_SUPPLIED DATA_
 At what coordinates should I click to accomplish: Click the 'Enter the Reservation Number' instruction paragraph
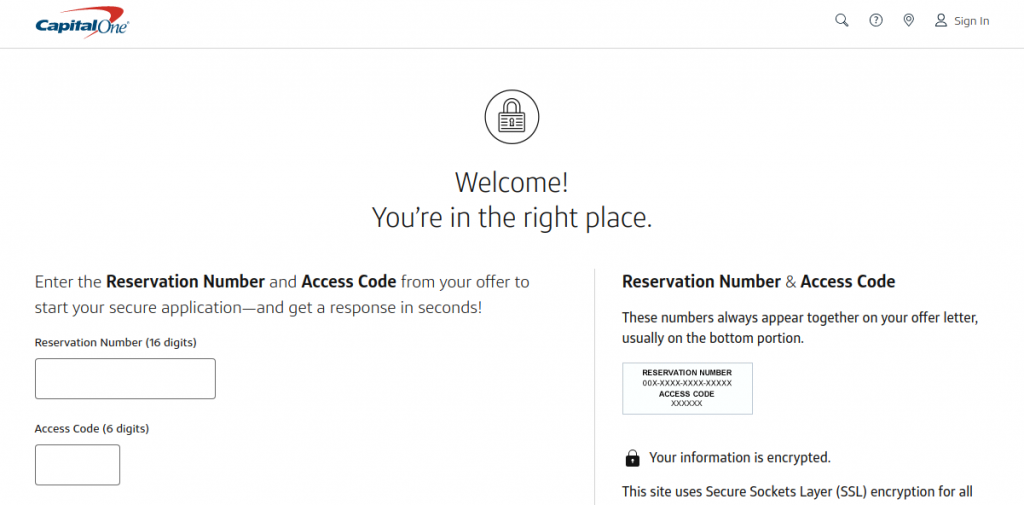click(x=282, y=295)
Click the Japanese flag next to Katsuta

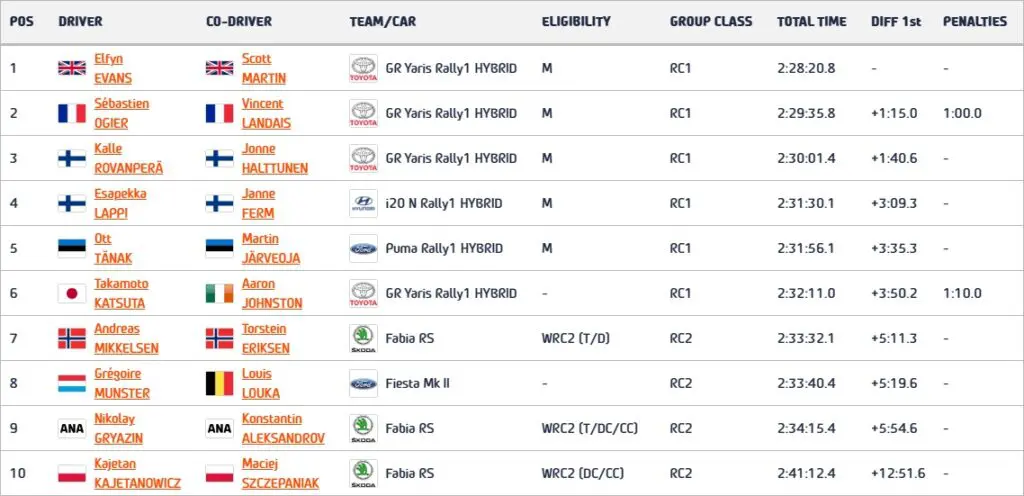click(x=72, y=294)
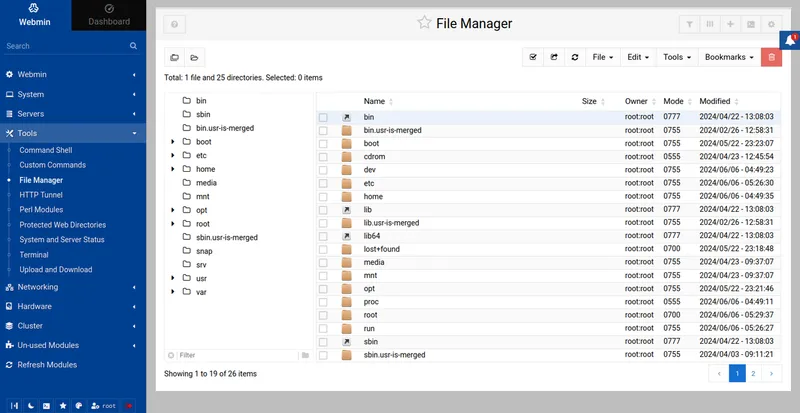
Task: Open the File menu
Action: pos(602,57)
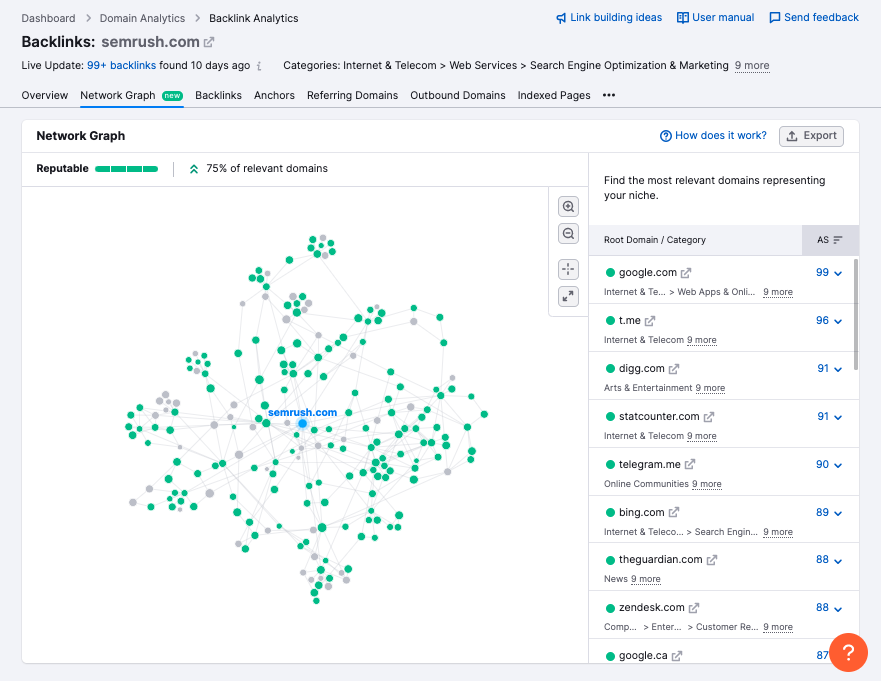Expand the statcounter.com row chevron
Screen dimensions: 881x681
click(x=838, y=417)
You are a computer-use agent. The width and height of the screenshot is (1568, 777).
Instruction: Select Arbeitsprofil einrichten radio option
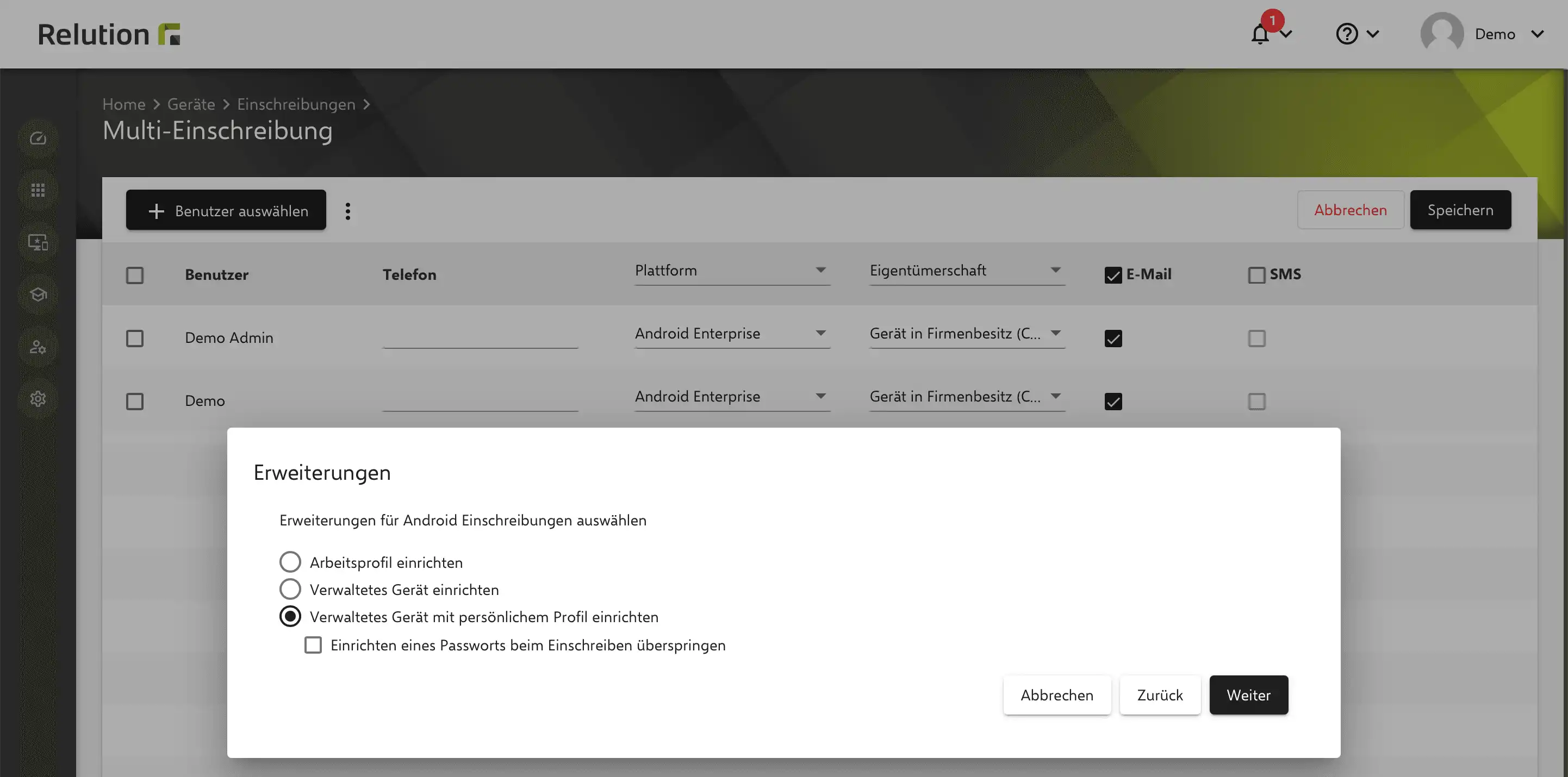tap(290, 562)
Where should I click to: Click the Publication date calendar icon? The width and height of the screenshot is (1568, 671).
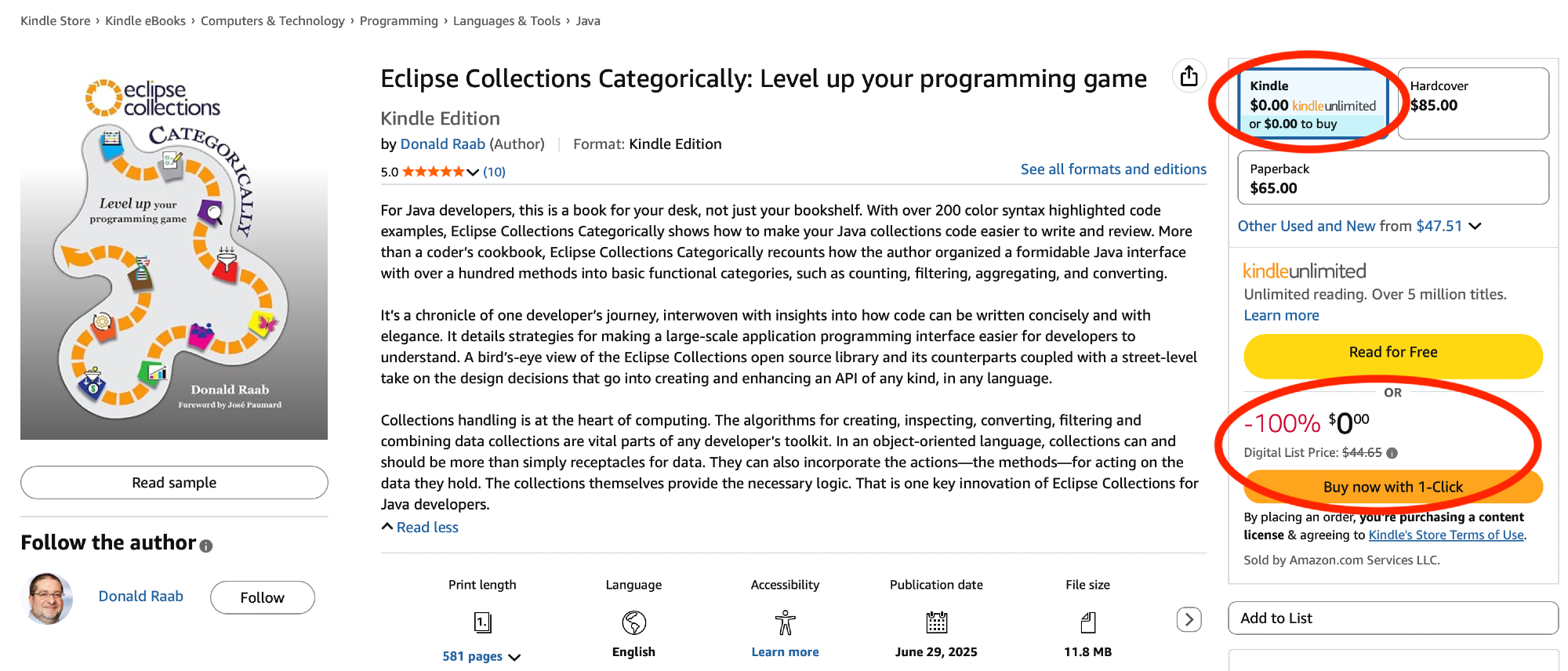(x=936, y=622)
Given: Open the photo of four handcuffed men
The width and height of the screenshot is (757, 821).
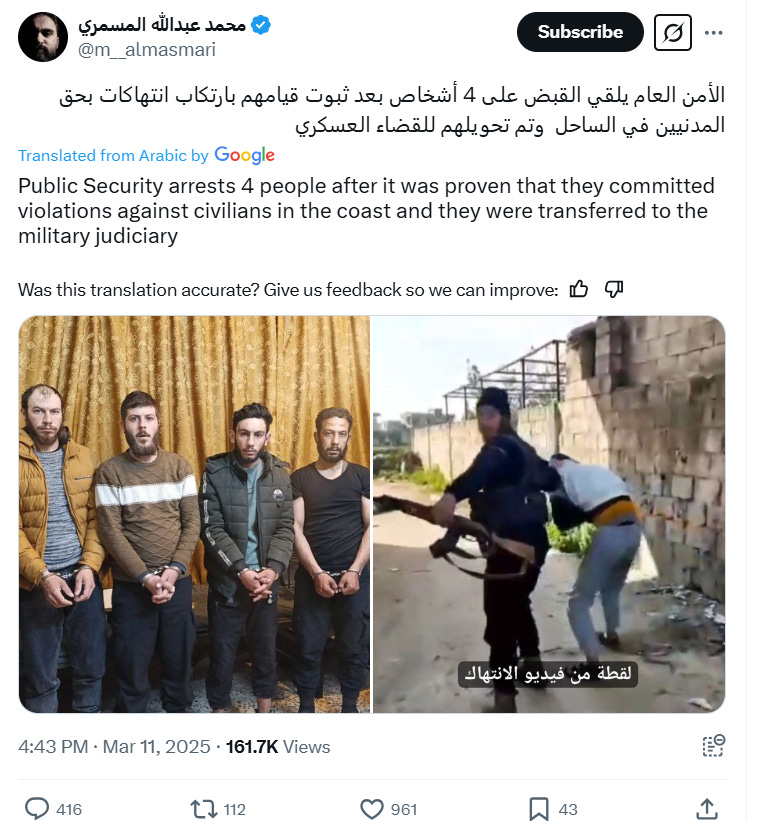Looking at the screenshot, I should [x=194, y=514].
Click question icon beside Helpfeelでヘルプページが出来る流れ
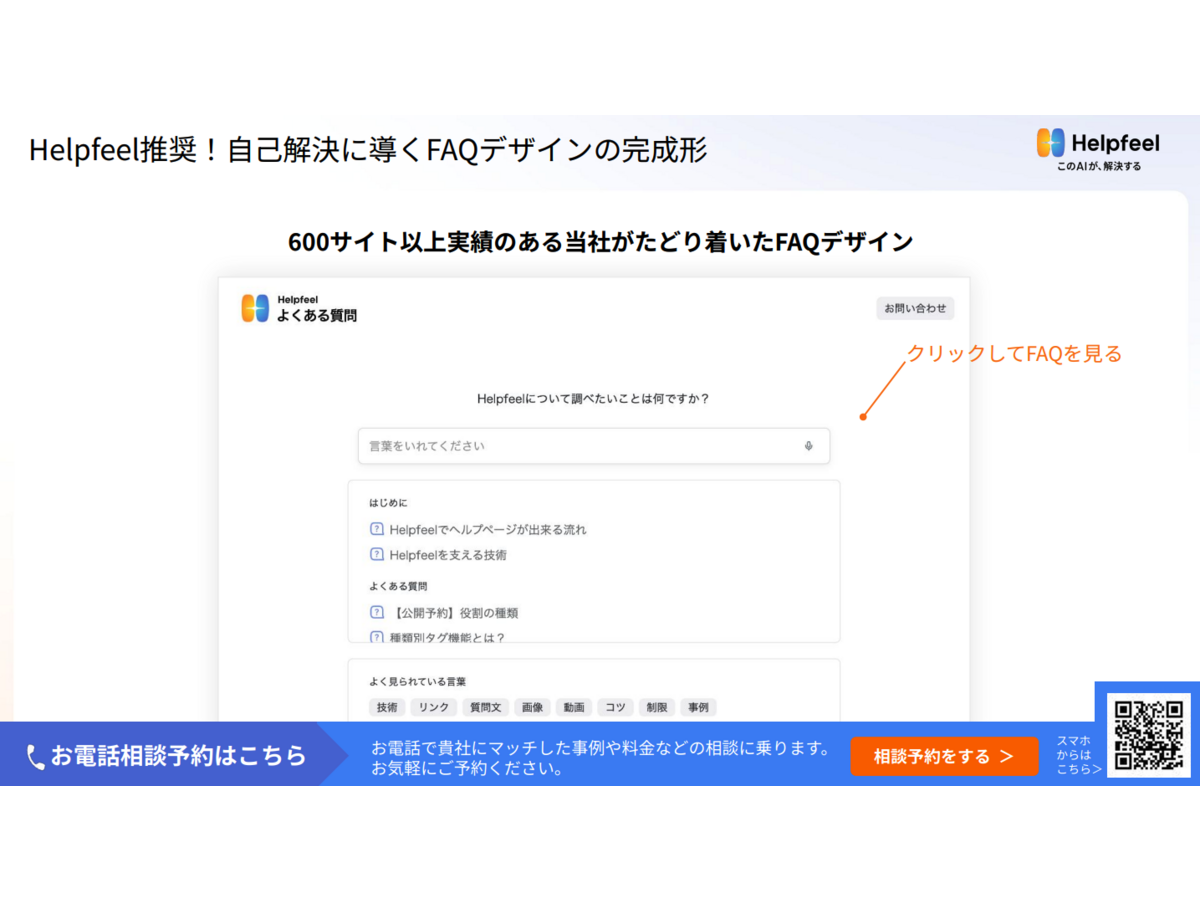Image resolution: width=1200 pixels, height=900 pixels. (x=377, y=529)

_TASK DESCRIPTION_
Produce a verbatim copy of the listing, leaving out all pictures.

_ANSWER SECTION_
 At what coordinates should I click to accomplish: Click the 'Enter the Reservation Number' instruction paragraph
click(x=282, y=295)
Click the Japanese flag next to Katsuta

click(x=72, y=294)
Task: Open the File menu
Action: pos(602,57)
Expand the statcounter.com row chevron
Screen dimensions: 881x681
click(x=838, y=417)
You are a computer-use agent. The width and height of the screenshot is (1568, 777).
Instruction: Select Arbeitsprofil einrichten radio option
tap(290, 562)
Where should I click to: Click the Publication date calendar icon? The width and height of the screenshot is (1568, 671).
(x=936, y=622)
Given: Open the photo of four handcuffed men
The width and height of the screenshot is (757, 821).
Looking at the screenshot, I should [x=194, y=514].
Click question icon beside Helpfeelでヘルプページが出来る流れ
Image resolution: width=1200 pixels, height=900 pixels. (x=377, y=529)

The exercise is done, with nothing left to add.